Clinical Trial Details
— Status: Completed
Administrative data
| NCT number |
NCT03055325 |
| Other study ID # |
POSINI |
| Secondary ID |
|
| Status |
Completed |
| Phase |
|
| First received |
|
| Last updated |
|
| Start date |
January 1, 2017 |
| Est. completion date |
December 31, 2023 |
Study information
| Verified date |
January 2024 |
| Source |
Karolinska University Hospital |
| Contact |
n/a |
| Is FDA regulated |
No |
| Health authority |
|
| Study type |
Observational
|
Clinical Trial Summary
The aim is to map the inflammatory response after surgery and further investigate the
mechanisms by which inflammation is regulated. The inflammatory cascade is pivotal in
protecting organisms against invading pathogens and in enabling healing of damaged tissues,
yet the cascade itself may be harmful to the organism when excessive (e g septic chock).
The increased immune-reactivity after trauma, such as surgery, is furthermore associated with
post-operative declines in memory and learning capacity, a condition likely related to the
notion of "sickness behavior". The effects on the brain after surgery and the associated
neuro-immune crosstalk will now be investigated with focus on changes in immune reactivity in
peripheral blood after surgery.
Description:
Surgical trauma causes release of damage-associated molecular patterns (DAMPs) and other
alarmines (e.g. high mobility group box (HMGB-1)) targeting receptors on local cells of the
innate immune system, such as macrophages. This cellular response to trauma is followed by a
rapid release of an array of inflammatory mediators (e.g. tumor necrosis factor alfa (TNFa),
interleukin (IL)-1B, IL-6, IL-8, IL-10) being dependent on intracellular activation of
nuclear factor nuclear factor kappa beta (NF-kB). Until recently it was believed that the
brain is protected from this cascade of inflammatory mediators primarily due to an intact
blood-brain-barrier (BBB). However, there is now a growing body of evidence that long term
impairment of brain functions is associated with trauma-induced activation of the brain
innate immune system with subsequent impairment of higher cognitive processes and risk for
later permanent dementia. Yet, the link between systemic inflammation and cognitive
impairment is not fully understood.
A recent study has mapped periphery-to-brain-signaling after surgical trauma and the impact
of major surgical trauma on the human brain by serial positron emission tomography
(PET)-imaging. In series of surgical patients, profound and biphasic changes in brain immune
activity after surgery has been demonstrated after major abdominal surgery with signs of
early depression followed by an increased immune activity at 3 months postoperatively. These
biphasic changes in brain immunity seem to be aligned with simultaneous changes in whole
blood immune reactivity to lipid polysaccharide (LPS) suggesting a close link between brain
and peripheral immune systems in regulation of acute inflammation and immune responses.

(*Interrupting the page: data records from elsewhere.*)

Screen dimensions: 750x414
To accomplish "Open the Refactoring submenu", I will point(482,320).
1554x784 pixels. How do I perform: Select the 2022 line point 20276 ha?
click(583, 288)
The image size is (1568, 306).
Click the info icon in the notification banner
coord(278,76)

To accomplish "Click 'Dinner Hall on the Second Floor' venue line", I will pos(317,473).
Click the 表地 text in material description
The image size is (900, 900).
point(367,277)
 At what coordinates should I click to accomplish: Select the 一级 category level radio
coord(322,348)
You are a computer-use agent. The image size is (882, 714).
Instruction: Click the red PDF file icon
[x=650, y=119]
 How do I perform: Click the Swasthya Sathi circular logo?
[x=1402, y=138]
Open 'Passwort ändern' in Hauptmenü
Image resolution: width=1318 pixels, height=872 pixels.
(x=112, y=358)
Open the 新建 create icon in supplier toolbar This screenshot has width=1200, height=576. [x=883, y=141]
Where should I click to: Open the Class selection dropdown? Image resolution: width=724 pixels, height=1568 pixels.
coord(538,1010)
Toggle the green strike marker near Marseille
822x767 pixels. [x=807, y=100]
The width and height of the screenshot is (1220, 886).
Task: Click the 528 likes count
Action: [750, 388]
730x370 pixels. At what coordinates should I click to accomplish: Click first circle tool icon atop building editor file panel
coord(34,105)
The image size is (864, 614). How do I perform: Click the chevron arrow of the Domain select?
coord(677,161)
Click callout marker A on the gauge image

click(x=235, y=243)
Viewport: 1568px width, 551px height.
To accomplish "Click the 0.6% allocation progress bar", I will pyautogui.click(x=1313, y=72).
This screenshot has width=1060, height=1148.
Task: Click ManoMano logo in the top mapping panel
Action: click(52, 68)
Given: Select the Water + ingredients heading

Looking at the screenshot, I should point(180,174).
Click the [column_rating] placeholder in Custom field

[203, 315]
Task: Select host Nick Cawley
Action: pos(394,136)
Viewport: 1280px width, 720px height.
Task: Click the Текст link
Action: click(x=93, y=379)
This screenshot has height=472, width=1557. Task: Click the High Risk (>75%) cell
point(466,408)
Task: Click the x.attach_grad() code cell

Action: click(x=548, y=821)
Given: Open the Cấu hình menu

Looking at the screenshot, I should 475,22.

Preclinical work in surgical animal models indicates disruption of the BBB with migration of
peripheral macrophages into the brain as a pathway of potential importance. Evidence from an
orthopedic surgery model in mice of trauma-induced altered hippocampal neuro-immune activity
further raises the question whether peripheral markers of neurodegeneration S100b,
neurofilament light (NFL), ptau, beta-amyloid) are associated with postoperative cognitive
dysfunction (POCD).
The immune-regulatory role of the brain via the cholinergic anti-inflammatory reflex pathway
(mediated by the vagal nerve) has been identified as potential target for immune-modulatory
treatment strategies in systemic inflammation. We have moreover demonstrated a distinct
release of human carotid body inflammatory mediators at hypoxia and gene expression related
to inflammatory mediators, suggesting a potential role of the human carotid body in
periphery-to-brain immune-signaling. Modulation of a vagal nerve-derived inflammatory reflex
pathway by electrical stimulation has recently been successfully applied in treatment of
chronic inflammation among patients with rheumatoid arthritis.
The hypothesis is that vagal nerve activity modulates systemic inflammation in patients after
major surgery and that this modulation is associated with cognitive performance in the
postoperative period.
With a more comprehensive understanding of immune-to-brain signaling after surgical trauma
and how this biphasic inflammatory response pattern is regulated by cellular and neuronal
components, the impact of immune modulation on key processes behind surgery-induced brain
dysfunction can be explored, and possible neural and humoral targets for relevant
anti-inflammatory treatments established.